>>>

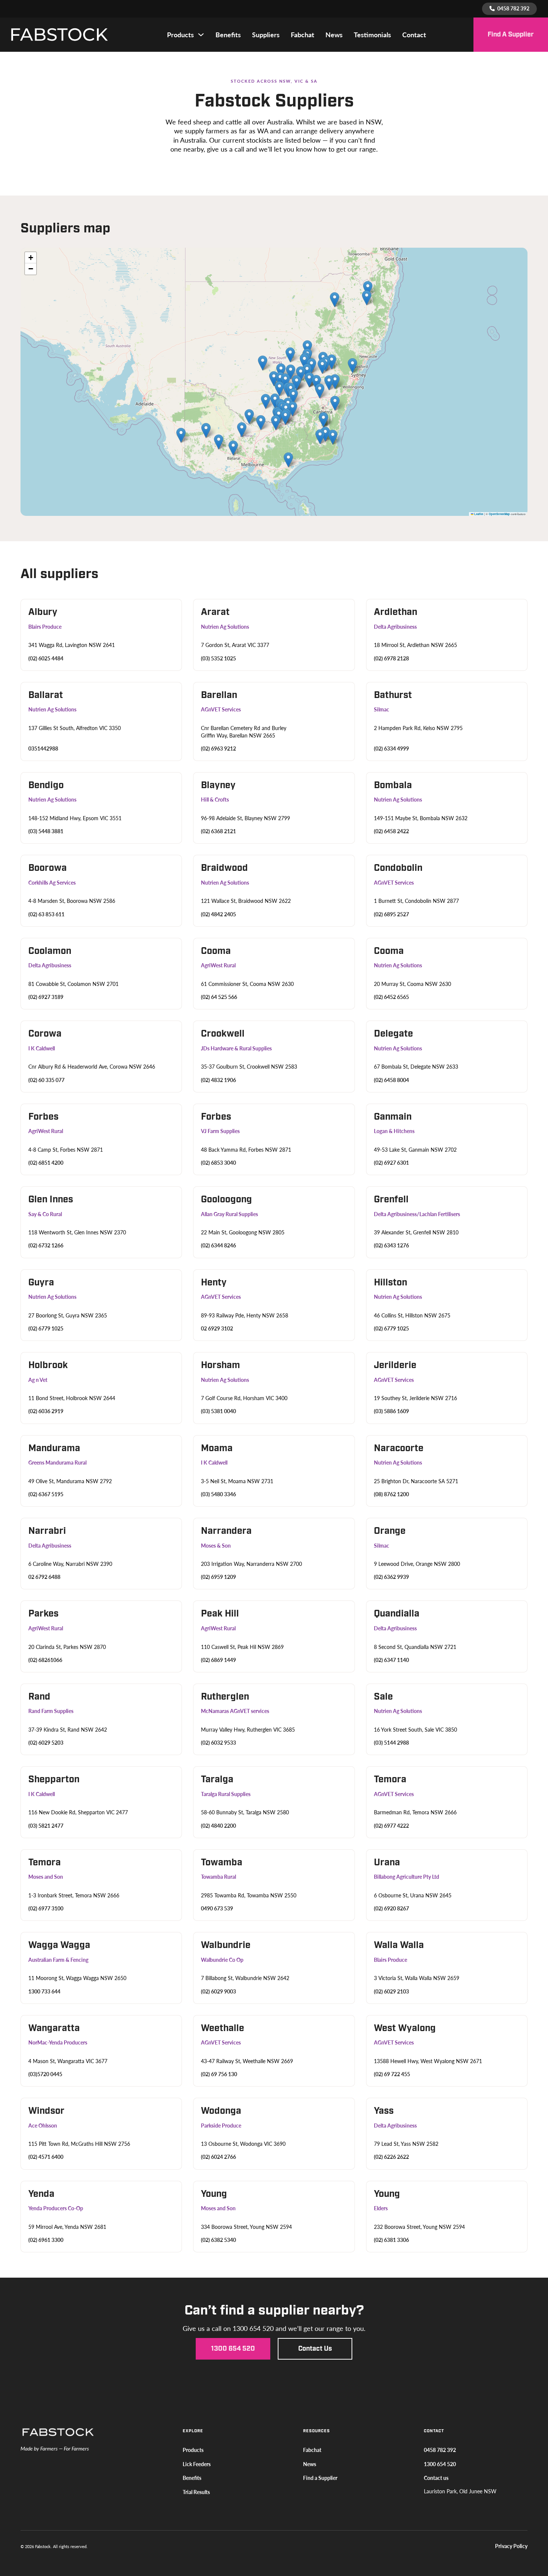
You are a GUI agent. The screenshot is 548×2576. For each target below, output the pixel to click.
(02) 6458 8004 (391, 1080)
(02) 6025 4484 (45, 658)
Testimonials (372, 34)
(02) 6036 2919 (45, 1411)
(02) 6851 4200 (45, 1162)
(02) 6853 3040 (218, 1162)
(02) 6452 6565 (391, 996)
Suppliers (266, 34)
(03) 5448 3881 (45, 831)
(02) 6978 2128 (391, 658)
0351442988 (43, 748)
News (334, 34)
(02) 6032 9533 (218, 1742)
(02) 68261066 (45, 1659)
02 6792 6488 (44, 1576)
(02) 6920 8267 (391, 1908)
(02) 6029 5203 (45, 1742)
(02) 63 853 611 (46, 914)
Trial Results (196, 2492)
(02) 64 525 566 (219, 996)
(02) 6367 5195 (45, 1494)
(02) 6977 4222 (391, 1825)
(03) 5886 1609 (391, 1411)
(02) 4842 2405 (218, 914)
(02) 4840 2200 (218, 1825)
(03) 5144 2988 (391, 1742)
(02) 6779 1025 (45, 1328)
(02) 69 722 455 (392, 2074)
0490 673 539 (217, 1908)
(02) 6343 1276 (391, 1245)
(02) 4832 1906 (218, 1080)
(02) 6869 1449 (218, 1659)
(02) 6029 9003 (218, 1991)
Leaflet (478, 514)
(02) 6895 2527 (391, 914)
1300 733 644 (44, 1991)
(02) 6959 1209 (218, 1576)
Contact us (315, 2348)
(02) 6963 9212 (218, 748)
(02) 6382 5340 (218, 2239)
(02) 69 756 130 (219, 2074)
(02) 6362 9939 (391, 1576)
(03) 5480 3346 (218, 1494)
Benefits (228, 34)
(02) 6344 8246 (218, 1245)
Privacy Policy (511, 2546)
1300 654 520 (233, 2348)
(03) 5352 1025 (218, 658)
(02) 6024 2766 (218, 2156)
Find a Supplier (511, 34)
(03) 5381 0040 (218, 1411)
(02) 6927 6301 (391, 1162)
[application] (274, 382)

<<<

▸ WORK TO COMPLETE
Every line of the data above should be repeated exactly. Omit the pictures.

▸ ANSWER
You are a GUI agent. The screenshot is 548×2576. For each target below, output the pixel to click.
(02) 6458 8004 (391, 1080)
(02) 6025 4484 (45, 658)
Testimonials (372, 34)
(02) 6036 2919 (45, 1411)
(02) 6851 4200 (45, 1162)
(02) 6853 3040 (218, 1162)
(02) 6452 6565 (391, 996)
Suppliers (266, 34)
(03) 5448 3881 (45, 831)
(02) 6978 2128 (391, 658)
0351442988 (43, 748)
News (334, 34)
(02) 6032 9533 (218, 1742)
(02) 68261066 (45, 1659)
02 6792 6488 (44, 1576)
(02) 6920 8267 (391, 1908)
(02) 6029 5203 (45, 1742)
(02) 63 853 611 (46, 914)
Trial Results (196, 2492)
(02) 64 525 566 (219, 996)
(02) 6367 5195 (45, 1494)
(02) 6977 4222 (391, 1825)
(03) 5886 1609 (391, 1411)
(02) 4842 2405 (218, 914)
(02) 4840 2200 (218, 1825)
(03) 5144 2988 (391, 1742)
(02) 6779 1025 (45, 1328)
(02) 69 722 455 (392, 2074)
0490 673 539 (217, 1908)
(02) 6343 1276 (391, 1245)
(02) 4832 1906 (218, 1080)
(02) 6869 1449 (218, 1659)
(02) 6029 9003 (218, 1991)
Leaflet (478, 514)
(02) 6895 2527 (391, 914)
1300 733 644 (44, 1991)
(02) 6959 1209 (218, 1576)
Contact us (315, 2348)
(02) 6963 9212 (218, 748)
(02) 6382 5340 (218, 2239)
(02) 69 756 130 (219, 2074)
(02) 6362 9939 (391, 1576)
(03) 5480 3346 (218, 1494)
Benefits (228, 34)
(02) 6344 8246 (218, 1245)
Privacy Policy (511, 2546)
1300 654 520 (233, 2348)
(03) 5352 1025 (218, 658)
(02) 6024 2766 (218, 2156)
Find a Supplier (511, 34)
(03) 5381 0040 (218, 1411)
(02) 6927 6301 (391, 1162)
[application] (274, 382)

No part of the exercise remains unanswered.